Collected data entries:
= Beginning of Section =

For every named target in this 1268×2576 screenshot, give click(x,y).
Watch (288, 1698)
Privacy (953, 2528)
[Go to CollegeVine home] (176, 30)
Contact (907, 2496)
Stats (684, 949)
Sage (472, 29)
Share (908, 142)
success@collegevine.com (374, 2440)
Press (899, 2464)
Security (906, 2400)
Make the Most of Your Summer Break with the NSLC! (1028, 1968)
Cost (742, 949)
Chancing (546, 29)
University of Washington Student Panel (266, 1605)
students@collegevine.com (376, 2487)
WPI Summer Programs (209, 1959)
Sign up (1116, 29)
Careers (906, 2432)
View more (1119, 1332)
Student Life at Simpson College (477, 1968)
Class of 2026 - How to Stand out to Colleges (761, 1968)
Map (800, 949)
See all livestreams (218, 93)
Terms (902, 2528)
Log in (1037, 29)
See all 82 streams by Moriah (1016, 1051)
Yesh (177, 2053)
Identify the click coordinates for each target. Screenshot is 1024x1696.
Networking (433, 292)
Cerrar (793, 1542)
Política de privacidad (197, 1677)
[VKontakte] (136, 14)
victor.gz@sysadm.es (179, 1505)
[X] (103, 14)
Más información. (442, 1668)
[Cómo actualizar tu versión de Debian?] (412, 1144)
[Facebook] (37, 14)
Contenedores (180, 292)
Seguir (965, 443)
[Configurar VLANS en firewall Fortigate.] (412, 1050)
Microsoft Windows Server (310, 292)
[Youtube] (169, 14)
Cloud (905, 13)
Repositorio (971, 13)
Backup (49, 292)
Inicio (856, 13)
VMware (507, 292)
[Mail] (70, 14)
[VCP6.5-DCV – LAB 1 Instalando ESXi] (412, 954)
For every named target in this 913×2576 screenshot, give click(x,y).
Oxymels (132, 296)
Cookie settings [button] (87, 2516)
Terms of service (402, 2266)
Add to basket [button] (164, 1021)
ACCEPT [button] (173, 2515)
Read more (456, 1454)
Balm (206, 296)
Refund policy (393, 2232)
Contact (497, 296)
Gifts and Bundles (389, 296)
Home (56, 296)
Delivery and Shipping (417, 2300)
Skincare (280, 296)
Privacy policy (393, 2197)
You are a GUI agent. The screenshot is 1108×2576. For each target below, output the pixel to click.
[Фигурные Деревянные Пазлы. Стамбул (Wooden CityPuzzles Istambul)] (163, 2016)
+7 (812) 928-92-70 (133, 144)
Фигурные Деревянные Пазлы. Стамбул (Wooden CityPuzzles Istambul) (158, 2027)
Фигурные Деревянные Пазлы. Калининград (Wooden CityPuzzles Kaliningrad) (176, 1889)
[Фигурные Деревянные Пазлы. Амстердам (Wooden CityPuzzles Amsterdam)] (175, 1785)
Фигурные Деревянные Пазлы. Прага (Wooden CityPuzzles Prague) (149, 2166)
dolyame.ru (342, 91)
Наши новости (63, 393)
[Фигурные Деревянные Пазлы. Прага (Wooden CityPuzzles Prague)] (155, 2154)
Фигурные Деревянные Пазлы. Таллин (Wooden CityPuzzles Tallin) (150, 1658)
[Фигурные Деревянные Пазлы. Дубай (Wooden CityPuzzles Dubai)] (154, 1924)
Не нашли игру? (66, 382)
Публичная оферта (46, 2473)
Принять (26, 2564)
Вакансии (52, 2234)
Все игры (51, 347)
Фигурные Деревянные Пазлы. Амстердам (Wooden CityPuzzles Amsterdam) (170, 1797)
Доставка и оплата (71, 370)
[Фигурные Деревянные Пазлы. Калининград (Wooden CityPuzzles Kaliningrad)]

= End of Section =

What you are asked to do -
Reproduce every line of the data exactly as it was written.

Answer box -
For every named target in this 1268×2576 screenshot, give click(x,y).
Watch (288, 1698)
Privacy (953, 2528)
[Go to CollegeVine home] (176, 30)
Contact (907, 2496)
Stats (684, 949)
Sage (472, 29)
Share (908, 142)
success@collegevine.com (374, 2440)
Press (899, 2464)
Security (906, 2400)
Make the Most of Your Summer Break with the NSLC! (1028, 1968)
Cost (742, 949)
Chancing (546, 29)
University of Washington Student Panel (266, 1605)
students@collegevine.com (376, 2487)
WPI Summer Programs (209, 1959)
Sign up (1116, 29)
Careers (906, 2432)
View more (1119, 1332)
Student Life at Simpson College (477, 1968)
Class of 2026 - How to Stand out to Colleges (761, 1968)
Map (800, 949)
See all livestreams (218, 93)
Terms (902, 2528)
Log in (1037, 29)
See all 82 streams by Moriah (1016, 1051)
Yesh (177, 2053)
Identify the click coordinates for each target. Screenshot is 1024x1696.
Networking (433, 292)
Cerrar (793, 1542)
Política de privacidad (197, 1677)
[VKontakte] (136, 14)
victor.gz@sysadm.es (179, 1505)
[X] (103, 14)
Más información. (442, 1668)
[Cómo actualizar tu versión de Debian?] (412, 1144)
[Facebook] (37, 14)
Contenedores (180, 292)
Seguir (965, 443)
[Configurar VLANS en firewall Fortigate.] (412, 1050)
Microsoft Windows Server (310, 292)
[Youtube] (169, 14)
Cloud (905, 13)
Repositorio (971, 13)
Backup (49, 292)
Inicio (856, 13)
VMware (507, 292)
[Mail] (70, 14)
[VCP6.5-DCV – LAB 1 Instalando ESXi] (412, 954)
For every named target in this 913×2576 screenshot, give click(x,y).
Oxymels (132, 296)
Cookie settings [button] (87, 2516)
Terms of service (402, 2266)
Add to basket [button] (164, 1021)
ACCEPT [button] (173, 2515)
Read more (456, 1454)
Balm (206, 296)
Refund policy (393, 2232)
Contact (497, 296)
Gifts and Bundles (389, 296)
Home (56, 296)
Delivery and Shipping (417, 2300)
Skincare (280, 296)
Privacy policy (393, 2197)
You are a GUI agent. The screenshot is 1108×2576. For each target below, output the pixel to click.
[Фигурные Деревянные Пазлы. Стамбул (Wooden CityPuzzles Istambul)] (163, 2016)
+7 (812) 928-92-70 (133, 144)
Фигурные Деревянные Пазлы. Стамбул (Wooden CityPuzzles Istambul) (158, 2027)
Фигурные Деревянные Пазлы. Калининград (Wooden CityPuzzles Kaliningrad) (176, 1889)
[Фигурные Деревянные Пазлы. Амстердам (Wooden CityPuzzles Amsterdam)] (175, 1785)
Фигурные Деревянные Пазлы. Прага (Wooden CityPuzzles Prague) (149, 2166)
dolyame.ru (342, 91)
Наши новости (63, 393)
[Фигурные Деревянные Пазлы. Прага (Wooden CityPuzzles Prague)] (155, 2154)
Фигурные Деревянные Пазлы. Таллин (Wooden CityPuzzles Tallin) (150, 1658)
[Фигурные Деревянные Пазлы. Дубай (Wooden CityPuzzles Dubai)] (154, 1924)
Не нашли игру? (66, 382)
Публичная оферта (46, 2473)
Принять (26, 2564)
Вакансии (52, 2234)
Все игры (51, 347)
Фигурные Деревянные Пазлы. Амстердам (Wooden CityPuzzles Amsterdam) (170, 1797)
Доставка и оплата (71, 370)
[Фигурные Деревянные Пазлы. Калининград (Wooden CityPuzzles Kaliningrad)]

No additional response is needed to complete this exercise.